Desde la oposición, senadoras como Alejandra Barrales (Movimiento Ciudadano) y Claudia Anaya (PRI) expresaron reservas sobre los alcances de la reforma. Barrales advirtió que la norma puede convertirse en un “boomerang” político, al permitir que la UIF intervenga sin límites en la vida financiera de ciudadanos. Anaya, por su parte, denunció que se está criminalizando la informalidad y se evade el combate real a los grandes capitales ligados a redes de lavado.
“Van contra los ciudadanos, mientras ignoran a bancos señalados por el Departamento del Tesoro”, acusó Anaya al referirse a instituciones supuestamente vinculadas con personajes cercanos al gobierno.

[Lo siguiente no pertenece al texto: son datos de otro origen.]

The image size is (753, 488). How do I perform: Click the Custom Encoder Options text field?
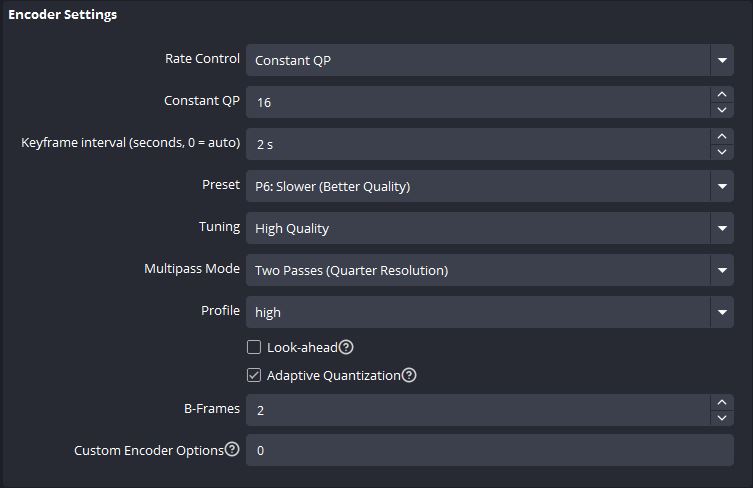point(489,450)
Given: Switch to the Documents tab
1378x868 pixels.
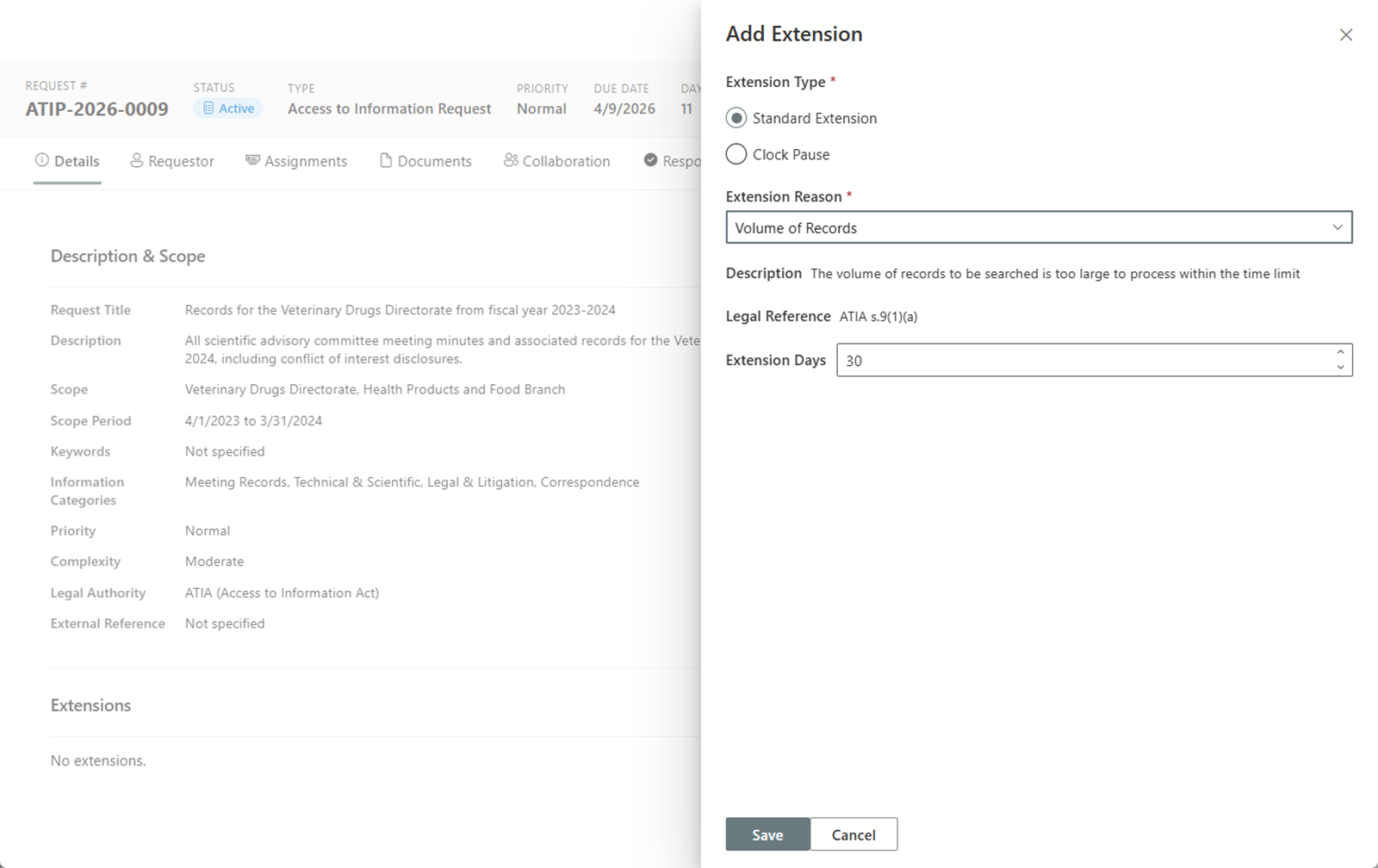Looking at the screenshot, I should (433, 161).
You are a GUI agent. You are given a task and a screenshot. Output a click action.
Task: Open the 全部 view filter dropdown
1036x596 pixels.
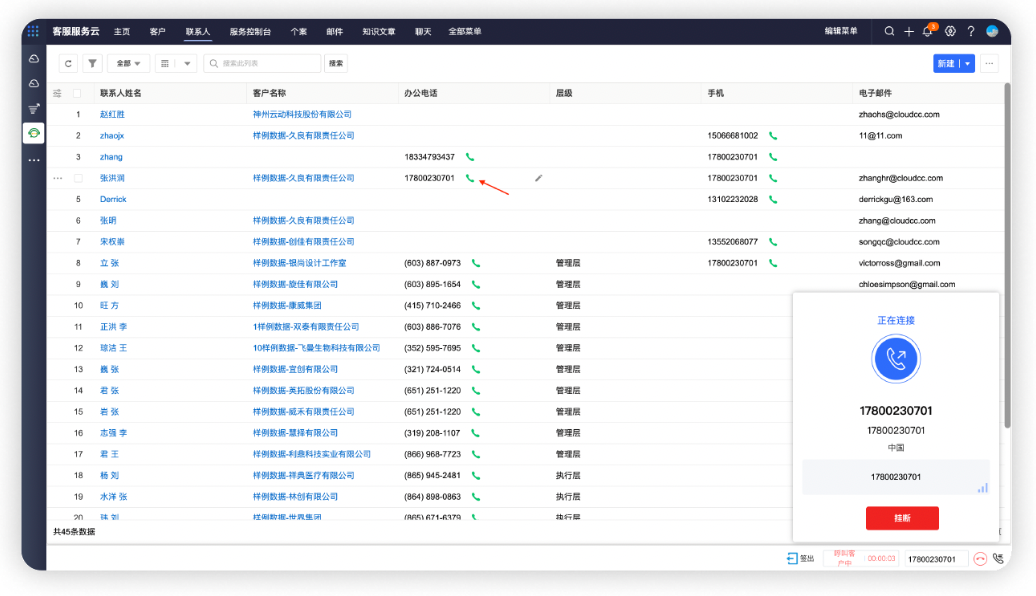pyautogui.click(x=128, y=63)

En el mismo sentido, Guadalupe Murguía (PAN) alertó que esta reforma impone cargas desproporcionadas a pequeños negocios y debilita las garantías constitucionales, al permitir que Hacienda acceda a documentos, llamadas, imágenes y archivos personales sin control judicial.
No obstante, el dictamen fue defendido por senadores de Morena como Javier Corral y Guadalupe Chavira, quienes insistieron en que se trata de una herramienta necesaria para enfrentar redes criminales de alto impacto y que se han incorporado salvaguardas y definiciones precisas.
La reforma también obliga a partidos políticos, sindicatos, autoridades laborales y el INE a proporcionar información sobre candidaturas, dirigentes y operaciones financieras sospechosas. El dictamen fue enviado a la Cámara de Diputados para su revisión.